Sarcasms became very successful amongst modernists, primarily because of Prokofiev's efforts to find a new musical language, and was met with loud applause at the premiere in Petersburg. However, the composer himself felt the pieces "had just been written and were little understood at the time." Fellow composers Nikolai Medtner and Sergei Rachmaninoff were both taken aback in the premiere, especially for the extremes in dynamics and clashing chords used, which evoked the Suggestion diabolique (specifically movement III). Another fellow composer, Boris Asafyev stated that "Prokofiev's Sarcasms are more taunting, more trenchant than the verses of the early Mayakovsky, and the horror of them is more terrifying and powerful." Maxim Gorky also showed much interest in the Sarcasms.
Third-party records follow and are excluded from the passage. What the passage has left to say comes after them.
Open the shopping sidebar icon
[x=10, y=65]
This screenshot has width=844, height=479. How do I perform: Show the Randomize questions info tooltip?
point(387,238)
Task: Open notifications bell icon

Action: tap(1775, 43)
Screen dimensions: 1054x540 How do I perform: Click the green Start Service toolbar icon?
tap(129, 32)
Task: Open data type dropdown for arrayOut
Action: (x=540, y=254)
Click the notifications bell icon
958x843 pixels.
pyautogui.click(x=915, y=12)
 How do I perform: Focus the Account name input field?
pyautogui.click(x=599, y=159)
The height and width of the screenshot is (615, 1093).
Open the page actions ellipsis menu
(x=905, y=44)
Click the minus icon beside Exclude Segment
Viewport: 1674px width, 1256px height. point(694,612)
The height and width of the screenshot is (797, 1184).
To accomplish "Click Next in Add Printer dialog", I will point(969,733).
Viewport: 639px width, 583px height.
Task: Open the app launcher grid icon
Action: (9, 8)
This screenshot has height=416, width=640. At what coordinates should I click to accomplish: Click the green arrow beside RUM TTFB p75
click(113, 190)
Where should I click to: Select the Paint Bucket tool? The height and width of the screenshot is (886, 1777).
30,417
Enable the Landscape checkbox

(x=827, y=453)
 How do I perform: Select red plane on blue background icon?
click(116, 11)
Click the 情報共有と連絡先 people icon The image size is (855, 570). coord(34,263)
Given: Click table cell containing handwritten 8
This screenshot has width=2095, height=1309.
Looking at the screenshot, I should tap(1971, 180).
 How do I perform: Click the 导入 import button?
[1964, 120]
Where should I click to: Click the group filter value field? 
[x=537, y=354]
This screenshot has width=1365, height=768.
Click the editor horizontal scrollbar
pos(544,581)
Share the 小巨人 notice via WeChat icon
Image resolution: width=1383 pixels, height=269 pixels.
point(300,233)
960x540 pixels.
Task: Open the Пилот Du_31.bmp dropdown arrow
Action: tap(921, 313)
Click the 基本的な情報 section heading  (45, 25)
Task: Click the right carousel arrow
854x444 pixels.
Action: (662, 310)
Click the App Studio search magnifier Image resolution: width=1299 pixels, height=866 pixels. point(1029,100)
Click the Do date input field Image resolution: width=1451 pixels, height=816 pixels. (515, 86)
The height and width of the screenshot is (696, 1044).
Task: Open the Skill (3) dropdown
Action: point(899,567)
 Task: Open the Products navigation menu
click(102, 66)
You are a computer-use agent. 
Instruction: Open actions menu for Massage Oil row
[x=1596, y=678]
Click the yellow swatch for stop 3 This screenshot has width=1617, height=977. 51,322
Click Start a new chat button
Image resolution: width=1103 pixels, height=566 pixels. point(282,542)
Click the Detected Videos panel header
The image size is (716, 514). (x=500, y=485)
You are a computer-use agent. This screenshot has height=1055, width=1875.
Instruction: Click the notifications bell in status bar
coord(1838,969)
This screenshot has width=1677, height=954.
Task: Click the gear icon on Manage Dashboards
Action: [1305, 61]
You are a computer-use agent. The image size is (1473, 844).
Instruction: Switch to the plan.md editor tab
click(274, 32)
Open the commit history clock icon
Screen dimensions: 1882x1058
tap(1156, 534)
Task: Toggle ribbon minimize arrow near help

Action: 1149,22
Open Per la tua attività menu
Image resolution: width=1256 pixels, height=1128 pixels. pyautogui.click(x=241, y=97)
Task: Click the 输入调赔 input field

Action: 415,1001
Lecturer David Nice also commented on the work that it begins "with something like a parody of The Rite of Springs metrical freedom and pounding chords, which quickly fizzles out into Petrushka-like irresolution." Lecturer Richard P. Anderson also favourably stated that "even in the Sarcasms, Prokofiev's most grotesque caricatures where he consciously exploits the percussive extremes of the piano, his signature lyricism manages to creep in."